Figure out an objective, automatable way to count your "expressions" or "compositions" or "code points" or "functional points" or whatever you want to call it. Run it on a code base, and compute the Pearson r coefficient of correlation. It's likely to be >95%, which means one is an excellent approximation of the other.
And I have no idea what you were trying to say about Scala. I wasn't saying "terser is automatically better". I was saying, (and I'm quoting myself here: "number of bugs per line" tends to be a low variance statistic per person, with the programming language playing a minor role"). Note "per person"?
So backwards first I guess. "per person". Ok. But given the range of programmers I guess that's not an incredible surprise. Yes the person is more important than the language. I'd buy that.
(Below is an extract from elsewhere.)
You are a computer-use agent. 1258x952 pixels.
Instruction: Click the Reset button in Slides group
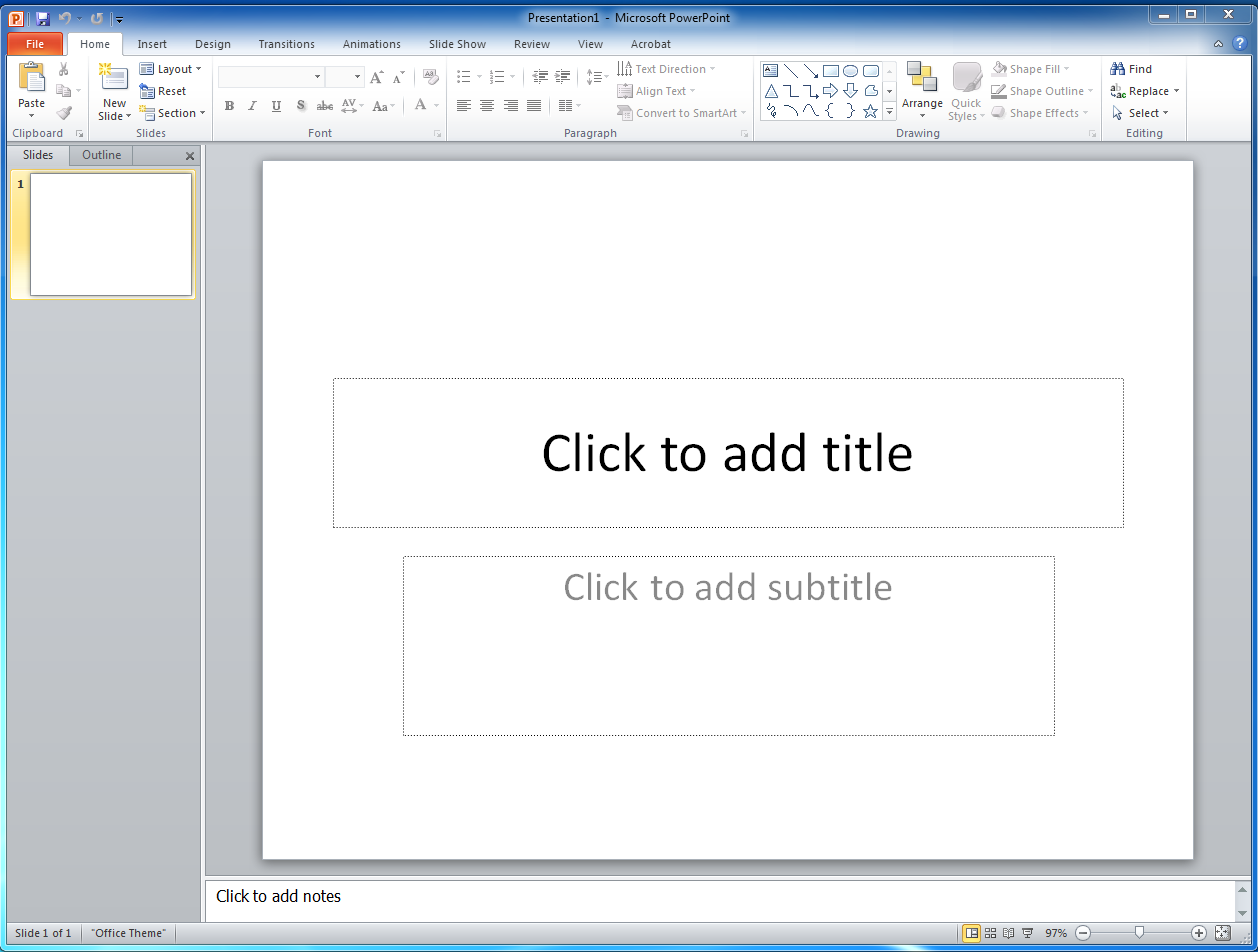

I guess "expression" seems semi-obvious to me since it's a standard rule in SBT. Variable assignments, return values and function bodies might get close.
val a = 1 + 1
That would be an expression. Instantiating a DTO with a dozen fields, using keyword arguments and newlines between for clarity would be a single expression to me.
An if/else with a simple switch for the return value would be an expression for example. A more complex else case might have nested expressions though.
It takes some charity I suppose; one of those "I know it when I see it" things. I don't do a lot of Math based programming though. It's all business rules, DTOs, serialization, etc. So maybe not something that could be formalized too easily.
I guess where I'd intuitively disagree (and would be interested in further reading) is that LOC as a measure just doesn't feel like it works for me.
Considering only LOC to implement a task it's likely: Java, Ruby and Scala in that order (from most to fewest). But in my personal experience bugs are probably more like: Ruby, Java, Scala from most to fewest.
Hopefully that helps clarify and not just muddy what I'm trying to express further.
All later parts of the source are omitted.